His consort’s eyes softened to a warm, liquid mercury. “The histories Jessamy gave me to read, they said the same. That she was the most beloved of the archangels, that even the rest of the Cadre gave her their respect.”

He widened his stance, tucking her close enough that she nuzzled her face into his neck, one hand closing around his nape, the other continuing to caress the sensitive arch of his left wing. “The reason the people of Amanat loved her so”—he breathed in the spring and steel scent of his hunter—“was that she loved them in turn.”

Faded echoes of his mother laughing with the maidens who served in her temple, the sunshine of her smile as she gifted a maid about to marry with a dowry of gold and precious silks. “So when a group of vampires from outside came in and hurt two of Amanat’s women, she did not look the other way because the women were mortal and the vampires over four hundred years old.”

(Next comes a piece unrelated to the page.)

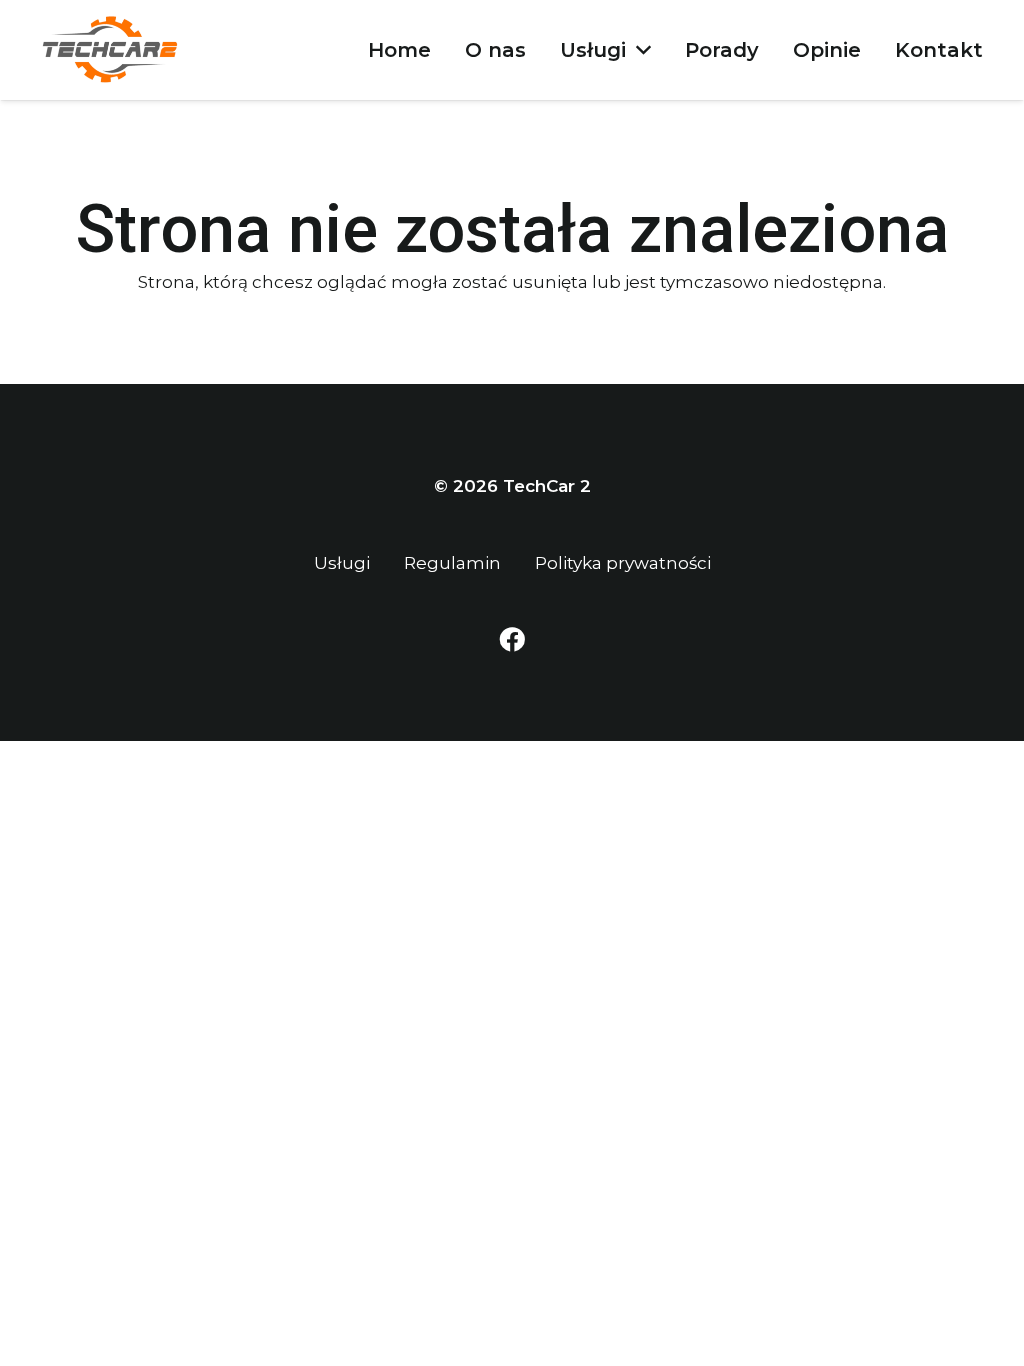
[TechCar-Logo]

Elena’s body turned rigid, her breath warm against the hollow of his neck.

He tightened his hold against the nightmare memories that stalked her. Elena.

“It’s okay, Archangel. Tell me.”

He had never spoken of these events, but they had shaped him as much as Caliane’s disappearance. “The vampires kept the women for three days. Three days in the span of a mortal lifetime can feel like three decades.” His mother’s words. “Since the women were returned alive, she decided not to execute the vampires. Instead, she sentenced them to the same kind of terror they’d inflicted.”

Elena sucked in a breath. “She hung them, in a way calculated to ensure they wouldn’t die.”

“No, Elena. She did not hang them. She made them hang themselves.”

Elena flexed her hand on his nape, the bite of her nails tiny kisses. “That explains why I couldn’t pick up any other scents on the rope or on the bodies on the bridge. They were compelled to do what they did.”

“Yes.”

“Those vampires in Amanat, the three days must’ve—”

“No, Guild Hunter. Remember ... three days of terror in a mortal lifetime can feel like three decades.” He spoke with his lips against her skin, the warmth of her, the life of her, shoving away the cold that had been inside him for so long. “Vampires live far beyond a human lifetime.”

“Three decades?” A disbelieving whisper. “How did they stay alive?”

“They were fed enough to ensure they lived, and left hanging from a specially constructed gallows in a field where crows liked to rest.”

Elena shuddered at the image that bloomed fully formed in her mind. “The birds would’ve plucked out the eyes, other soft flesh,” she whispered. “The parts would have grown back, and the crows would’ve come again.” An endless cycle. “How long did they survive?”